Risico’s bij bloedingen

Het risico op een (hersen)bloeding is in het dagelijks leven zonder antistolling niet nul, maar is met een bloedverdunner ontegenzeggelijk hoger. Dit brengt twee discussiepunten met zich mee: kan ik op het moment van een bloeding meten hoe dun het bloed daadwerkelijk is, en kan ik de werking van de bloedverdunner dan onmiddellijk tegengaan? Veelgehoorde misverstanden in de discussie over DOAC’s spelen zich op dit vlak af: ‘Als je een DOAC gebruikt, weet je niet hoe dun het bloed is, bij een VKA kun je tenminste de INR meten’ en ‘Er is geen tegengif voor de DOAC’s en voor VKA’s wel’. De mate van antistolling bij gebruik van een VKA kun je inderdaad goed weergeven door de INR te meten. Deze specifieke meting zegt echter vanwege het verschil in werkingsmechanisme weer niet veel bij gebruik van een DOAC. Er zijn echter wel degelijk betrouwbare tests beschikbaar om in dergelijke gevallen de mate van verdunning te meten.

     Bij een ernstige bloeding kunnen de situatie en/of uitslagen van deze tests reden zijn om de werking van het middel onmiddellijk tegen te gaan. Bij een VKA is het tegengif vitamine K. De VKA remt immers de aanmaak van vitamine K-afhankelijke stollingseiwitten. Omdat het tegengif zijn werking uitoefent door de aanmaak van deze eiwitten weer mogelijk te maken, duurt het echter uren voordat het effect heeft: de lever heeft die tijd nodig om de eiwitten nieuw aan te maken.In een acute of levensbedreigende situatie moet er dus sneller iets gebeuren en wel via een infuus een oplossing van de ontbrekende stollingseiwitten toedienen. Op dit moment is dat ook precies wat er gebeurt bij een ernstige of levensbedreigende bloeding onder een DOAC: stollingsfactoren toedienen. Kortom, VKA en DOAC verschillen niet van elkaar wat betreft de acute oplossing op dat moment. Juist vanwege de werking van de DOAC’s, die ‘op een stollingseiwit gaan zitten’ om ze te remmen, zijn ze in theorie geschikt om een echt tegengif te maken, een stof die de DOAC weer van zijn plaats op het stollingseiwit verdringt; dit in tegenstelling tot de situatie bij de VKA’s, waar het stollingseiwit niet zelf wordt beïnvloed, maar de aanmaak ervan.

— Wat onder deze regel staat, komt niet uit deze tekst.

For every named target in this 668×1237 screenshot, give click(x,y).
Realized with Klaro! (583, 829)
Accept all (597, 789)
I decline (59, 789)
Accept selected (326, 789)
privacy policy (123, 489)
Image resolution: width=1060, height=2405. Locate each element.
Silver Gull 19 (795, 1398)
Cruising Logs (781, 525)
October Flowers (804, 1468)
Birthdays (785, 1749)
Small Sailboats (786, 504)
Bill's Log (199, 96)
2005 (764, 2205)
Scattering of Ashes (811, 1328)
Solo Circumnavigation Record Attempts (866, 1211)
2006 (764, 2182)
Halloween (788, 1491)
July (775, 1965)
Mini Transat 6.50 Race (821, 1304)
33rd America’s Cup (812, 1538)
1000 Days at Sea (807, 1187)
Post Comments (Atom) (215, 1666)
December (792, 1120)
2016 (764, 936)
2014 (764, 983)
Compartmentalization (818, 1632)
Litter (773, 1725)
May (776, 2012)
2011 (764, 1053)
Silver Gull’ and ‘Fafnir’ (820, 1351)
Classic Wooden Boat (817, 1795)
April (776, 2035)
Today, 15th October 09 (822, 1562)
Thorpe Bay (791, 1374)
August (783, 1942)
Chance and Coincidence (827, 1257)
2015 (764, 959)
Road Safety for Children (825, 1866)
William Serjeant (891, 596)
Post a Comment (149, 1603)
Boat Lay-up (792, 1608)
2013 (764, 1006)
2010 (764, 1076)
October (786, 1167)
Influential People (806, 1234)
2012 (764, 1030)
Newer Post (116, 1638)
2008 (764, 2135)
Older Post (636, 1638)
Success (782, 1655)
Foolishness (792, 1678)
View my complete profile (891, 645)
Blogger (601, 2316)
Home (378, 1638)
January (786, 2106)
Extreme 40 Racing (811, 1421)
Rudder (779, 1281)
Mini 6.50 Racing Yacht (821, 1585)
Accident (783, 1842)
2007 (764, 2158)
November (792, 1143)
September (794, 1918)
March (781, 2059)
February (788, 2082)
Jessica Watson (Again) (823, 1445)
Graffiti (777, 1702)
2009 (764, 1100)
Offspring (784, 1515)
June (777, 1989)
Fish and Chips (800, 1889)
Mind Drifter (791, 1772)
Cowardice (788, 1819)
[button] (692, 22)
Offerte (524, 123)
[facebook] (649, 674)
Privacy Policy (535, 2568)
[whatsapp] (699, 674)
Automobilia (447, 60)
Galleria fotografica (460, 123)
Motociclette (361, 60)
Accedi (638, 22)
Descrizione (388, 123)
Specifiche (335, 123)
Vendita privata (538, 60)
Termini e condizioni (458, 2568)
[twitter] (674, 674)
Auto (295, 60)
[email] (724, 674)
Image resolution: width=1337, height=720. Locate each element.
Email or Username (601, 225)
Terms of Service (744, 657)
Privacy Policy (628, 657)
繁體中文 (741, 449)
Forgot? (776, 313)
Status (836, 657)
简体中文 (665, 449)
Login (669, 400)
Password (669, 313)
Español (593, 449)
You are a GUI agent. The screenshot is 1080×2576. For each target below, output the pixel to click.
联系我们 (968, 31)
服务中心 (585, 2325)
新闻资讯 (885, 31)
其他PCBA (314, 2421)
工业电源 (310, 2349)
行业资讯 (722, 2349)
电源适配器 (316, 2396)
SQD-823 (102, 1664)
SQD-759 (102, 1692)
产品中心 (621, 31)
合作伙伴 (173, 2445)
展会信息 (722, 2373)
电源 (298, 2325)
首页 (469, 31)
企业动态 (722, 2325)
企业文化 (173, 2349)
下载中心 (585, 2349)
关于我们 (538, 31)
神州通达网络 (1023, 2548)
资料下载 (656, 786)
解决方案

     Een DOAC-tegengif zal dus in staat zijn om in seconden tot minuten de werking van het middel uit te schakelen. Dergelijke middelen zijn al in een vergevorderd stadium van ontwikkeling. Zo wordt een tegengif voor dabigatran al bij mensen getest en het zou kunnen dat dit middel (met de onuitsprekelijke naam idarucizumab) binnen afzienbare tijd verkrijgbaar is. Een soortgelijk tegengif voor rivaroxaban en apixaban (genoemd endexanet alpha) wordt eveneens onderzocht. Door het werkingsmechanisme van de DOAC’s en met de hopelijk snelle komst van deze antidota kan de revolutionaire situatie ontstaan dat antistolling als het ware met een schakelaar binnen minuten uit- en aangezet kan worden.

 

Conclusie

Zoals met alle nieuwe middelen is het ook voor de DOAC’s goed dat introductie zorgvuldig, geleidelijk en met beleid gebeurt. Indien correct toegepast – bij de juiste patiënten, in de juiste dosering, met de juiste controles van bijvoorbeeld nierfunctie en met aandacht voor bijwerkingen en bloedingsrisico’s – zijn DOAC’s minstens even effectief en veilig als VKA’s. Zoals voor alle nieuwe middelen geldt, moeten wij ook bij de DOAC’s waken voor het ‘onbekend maakt onbemind’-syndroom en discussies zuiver en feitelijk houden.